No lo comparten sus bases y, lo que es peor, no se lo van a perdonar. Escribo esta autocrítica constructiva en voz alta: entiéndalo usted como quiera, desoiga a las bases, insulte a sus dos millones de votantes prestados para que vuelvan pronto al redil socialista o comunista, póngase el 15M por montera para hacer de la esperanza mangas y capirotes. ¡No es eso, no es eso!

He asistido a la segunda sesión de investidura el pasado viernes en Madrid. Una amiga pide un resumen rápido y se lo sirvo frío, con hiel picada hasta el borde: decepcionante. Pagaré a los colegas de las tertulias de TVG y Radio Galega las cañas comprometidas: aposté a que habría presidente y he perdido. Lo de menos son las cañas: viendo mi decepción, ellos mismos invitarán a otra ronda de consuelo. Lo de menos son las cañas y mi error de cálculo, mi inmenso error como analista, no se vuelvan a fiar de mis pronósticos. Lo de menos son las cañas, Pablo: es el país quien pierde. Mi apuesta era sensata: el insensato es usted.

Escuché a Pedro Sánchez hablar del gobierno del bien común y, aunque la letra era monótona, me gustaba la música, pero más me regustaba el extraño lenguaje facial de Rajoy, tenso y crispado. Viniste tú luego, Pablo, a relajarle el gesto, con tu Pacto del Beso: “A veces las discusiones más agrias, preceden a los acuerdos más dulces”. El beso de Judas.

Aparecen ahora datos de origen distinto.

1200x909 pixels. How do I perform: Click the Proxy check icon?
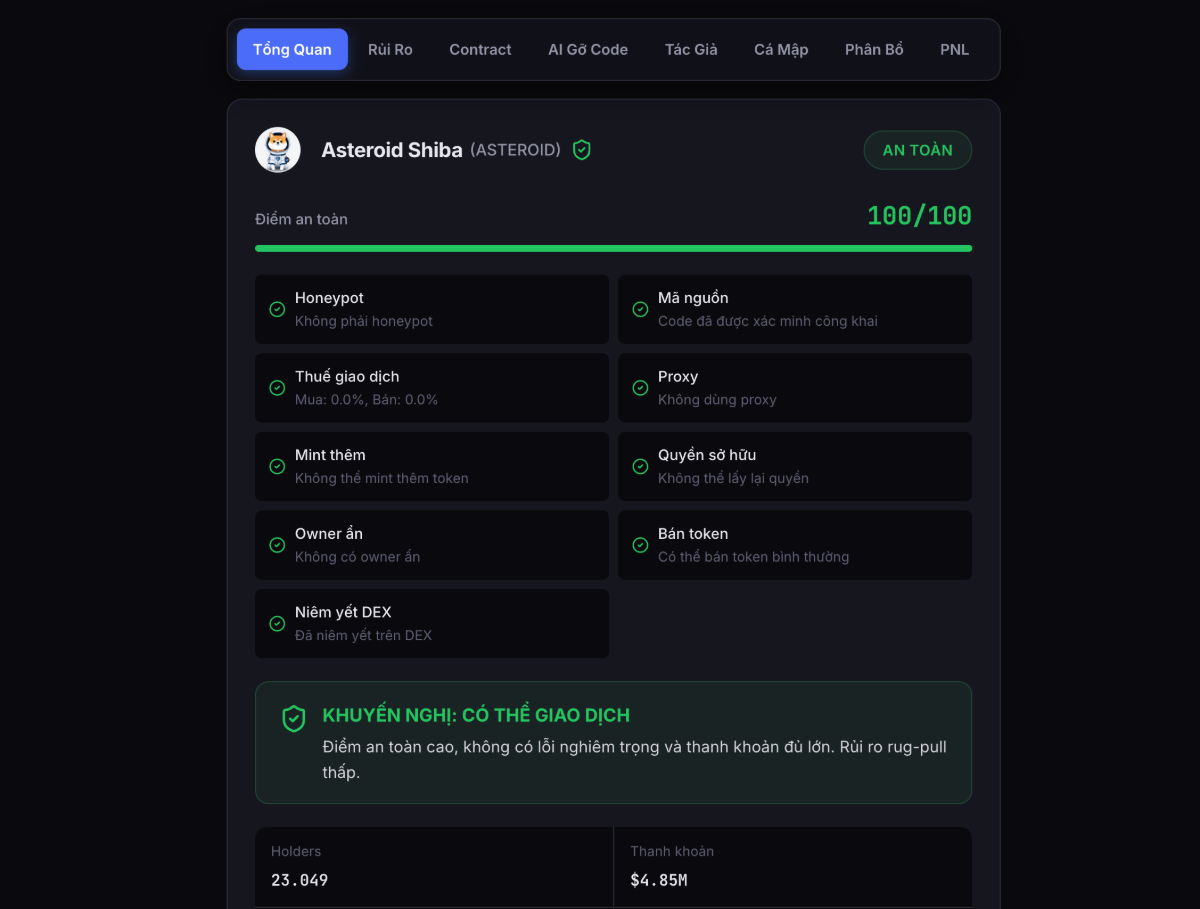640,388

Rajoy caduco, agrio, pasado (Rivera le llamó perezoso; aún peor, despreciativo, autista): hacía falta muy poquito para tumbarlo. Hay millones de personas en este país que no quieren irse a la cama con “los acuerdos más dulces”, ni tenemos el coño para ruidos con “las discusiones más agrias”. No queremos escenas de cama, sino caminar hacia un mundo mejor step by step.

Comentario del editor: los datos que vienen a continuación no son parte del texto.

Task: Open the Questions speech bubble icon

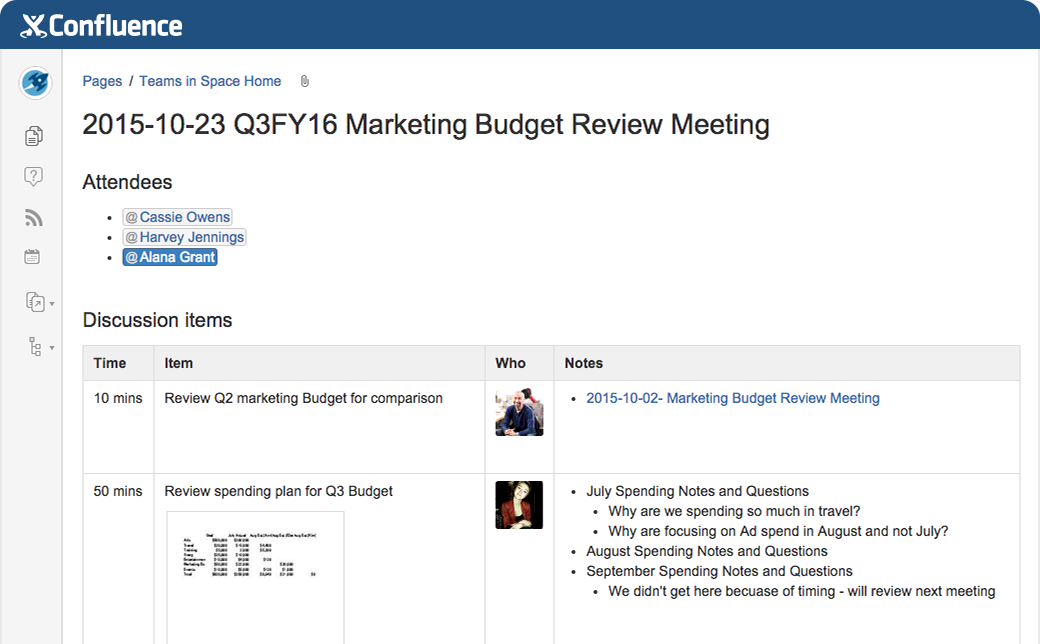Action: click(x=34, y=177)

No se confunda: no caiga en la simpleza de pensar que todos sus discrepantes son hooligans socialistas. Muchos caminamos por las aceras de la Transición con la nariz tapada; pero su apelación a la cal es tan inoportuna que hasta Ínigo Errejón, a su lado, no pudo reprimir la cara de asombro.

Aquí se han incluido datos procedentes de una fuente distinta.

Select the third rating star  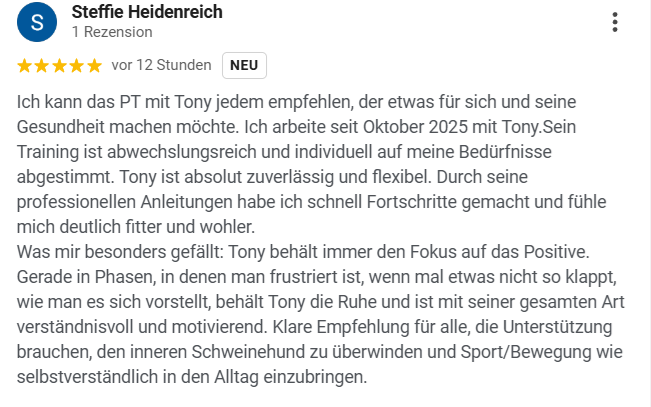(x=59, y=66)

Con su maximalismo –no consultado con las bases de Podemos– pone usted en peligro alianzas de progreso municipales y autonómicas; provoca el reflujo de la Marea: en pocos meses Galicia decidirá su nuevo Presidente para la legislatura 2016-2020. Sin la unión de toda la izquierda -y toda significa toda-, ya puede usted ir felicitando de nuevo al señor Feijóo.

Le pagamos su sueldo para que se trague algunos sapos, no para que se cargue la esperanza: miles de votantes podemistas no se lo perdonarán. Miles de personas que aspiran, como durante la larga noche franquista, a no vivir otros cuarenta años más bajo la alargada sombra de Gonzalo Fernández de la Mora, cuyo fantasma habita en el Palacio de La Moncloa.

Supongo que este artículo, como los anteriores, me granjeará enemigos y listas negras; pero no he venido aquí a hacer amigos, sino a decirle a nuestros lectores y lectrices lo que pienso: Pablo, estás punto de segar las flores del 15M. Rectifica. No juegues con la ilusión de los yayoflautas. Llevamos esperando este momento cuarenta años y un día.